To help you picture this, we’ll work with an example. I fired up my Windows machine (I normally use a Mac), to view the Keener Living home page in Internet Explorer. I looked at the source of the page that was served, and it contained the following line:
That is, this cached page was created when it was viewed on an unknown browser (possibly even Google Bot), and so the design just uses the default css. The default CSS seemed to work okay except for blockquotes, which became indented a couple of hundred pixels, making the quote look really odd. Here is a snapshot:
There are ways to use supplemental stylesheets for different browsers (typically to account for Internet Explorer quirks), without caching problems. Paul Irish discusses optimum methods in his popular post. This post and the posts that it references are important reading for web designers and bloggers.

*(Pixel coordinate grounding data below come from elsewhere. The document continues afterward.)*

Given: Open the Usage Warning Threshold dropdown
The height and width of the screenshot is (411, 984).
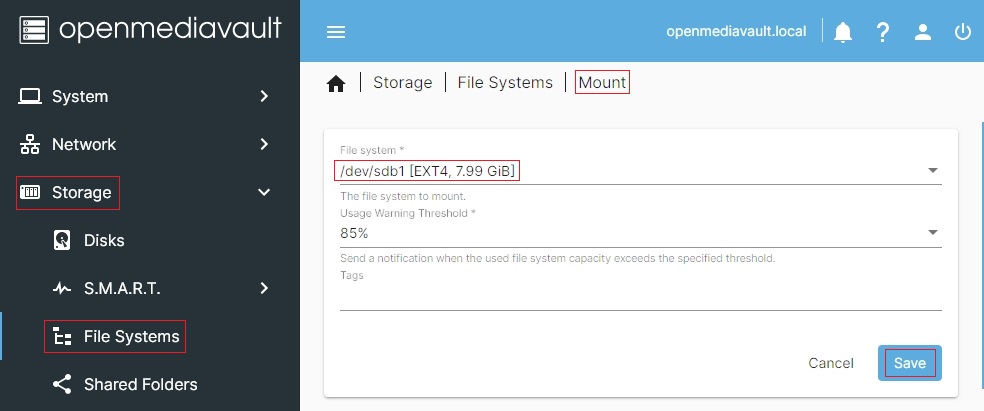Looking at the screenshot, I should [x=933, y=233].
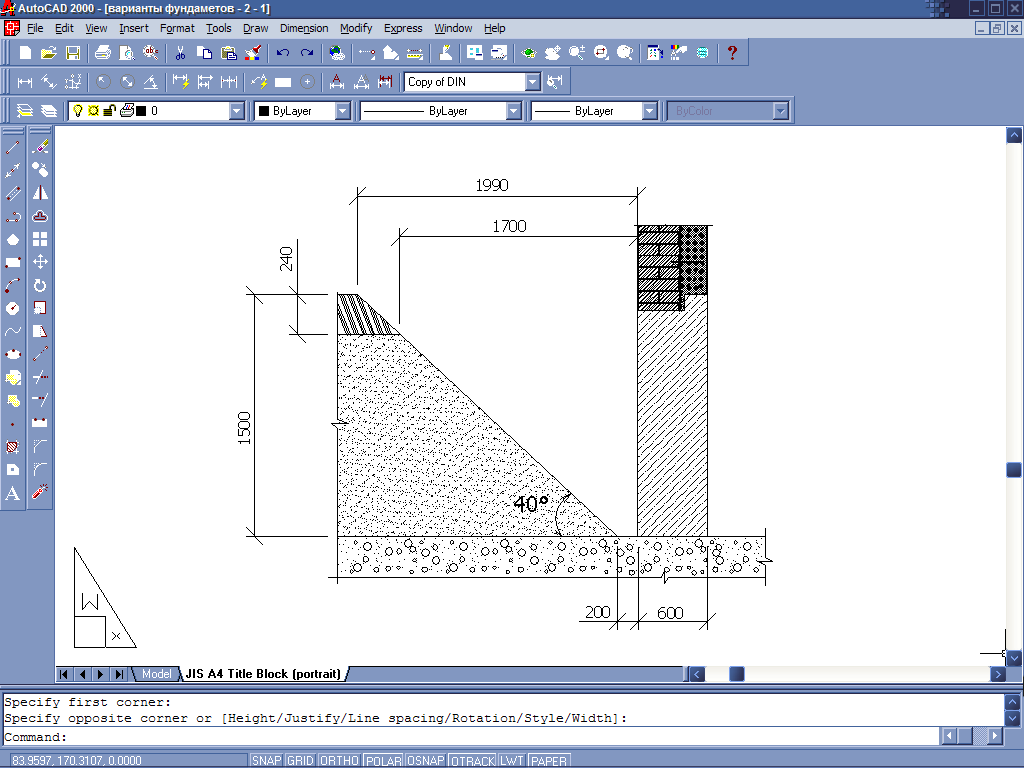Open the Dimension menu
Image resolution: width=1024 pixels, height=768 pixels.
click(304, 28)
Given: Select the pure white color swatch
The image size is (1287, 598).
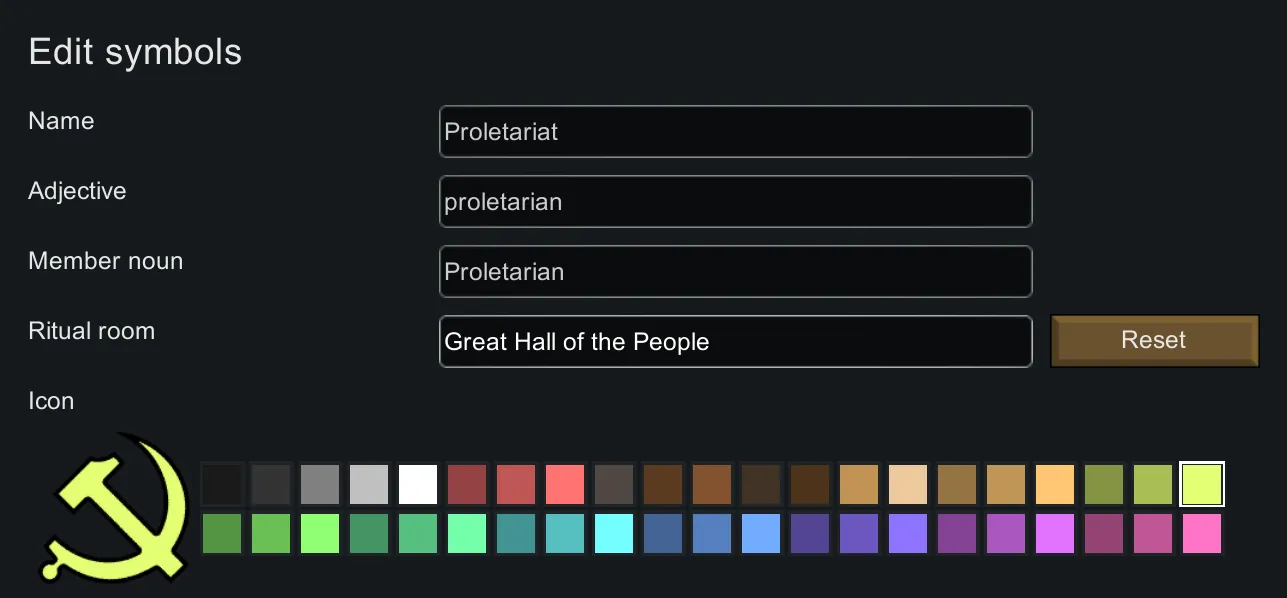Looking at the screenshot, I should [x=418, y=484].
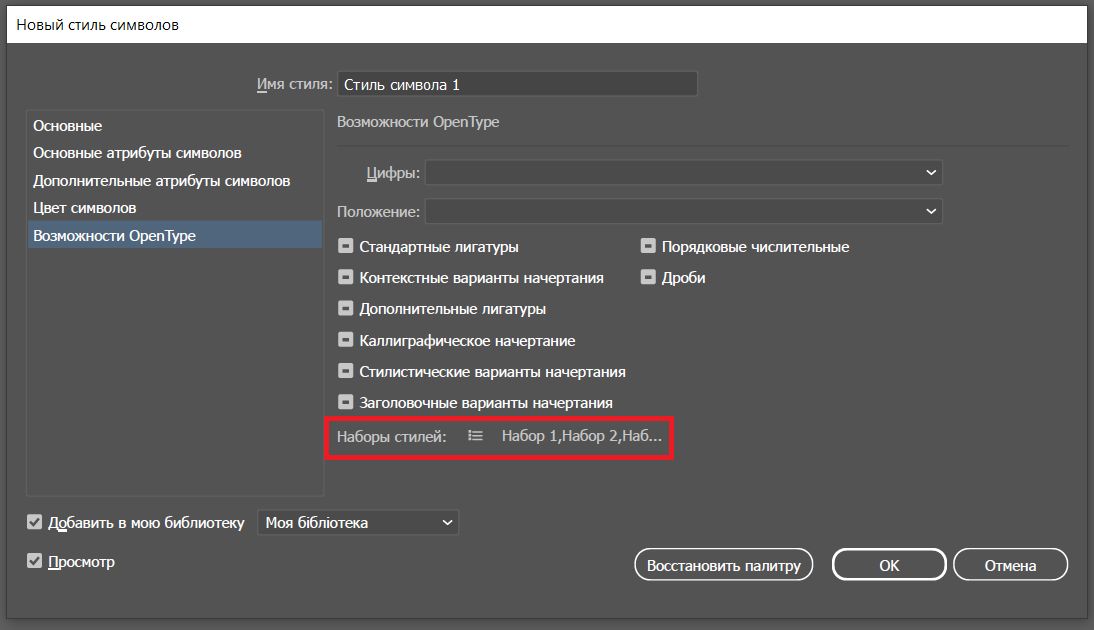Screen dimensions: 1094x630
Task: Click the stylistic sets list icon
Action: coord(475,436)
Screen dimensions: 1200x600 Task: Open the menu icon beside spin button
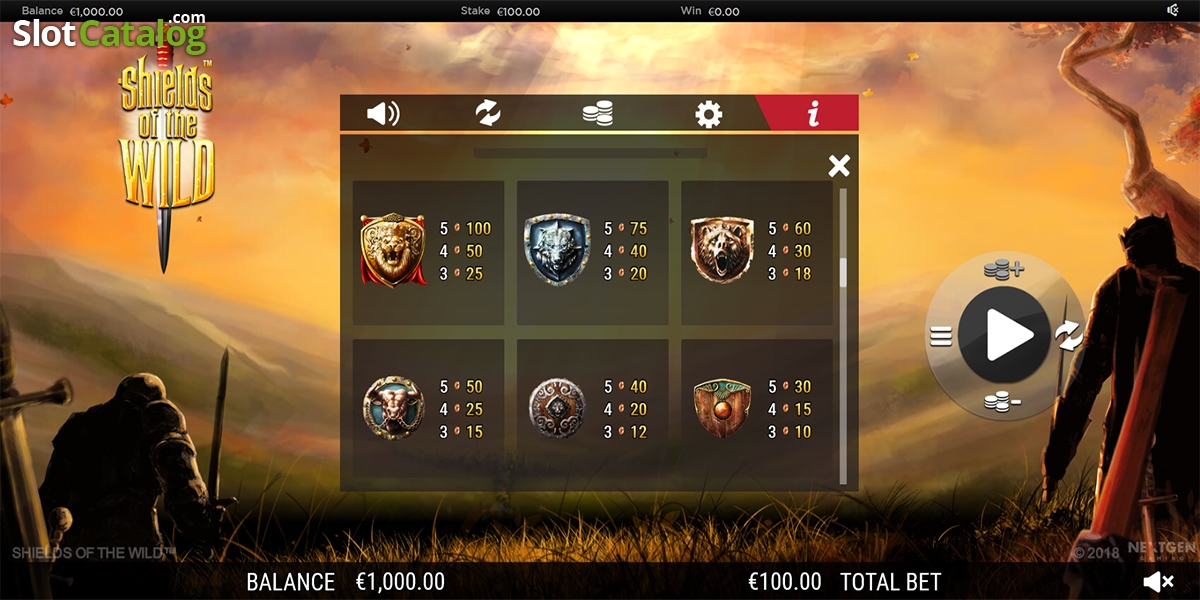(x=940, y=336)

I’m not entirely sure how I will proceed at this point. The options are to (1) keep the current design and move to a dedicated server, hoping that it can serve a lot more than one page per second, (2) live with the problem, although that means some readers are occasionally going to see dorky looking pages, (3) get a different design, and (4) move to a new platform, such as ExpressionEngine, in hopes that it can handle a lot higher throughput.
I really don’t want to move servers. I love Tiger Technologies and have gotten great (actually fantastic) service anytime I had a question. (Search Engine Land also uses TT and the head of the webspam team at Google, Matt Cutts, uses TT for his personal blog.) And, I doubt that a dedicated server would really give me the throughput assurance that I’d like to have anyway, at least not without caching.
I guess I’ll go with option 2 for now. Specifically, I am going back to using Genesis and SuperCache, and will do a lot of testing to see how well the cached pages look in different browsers.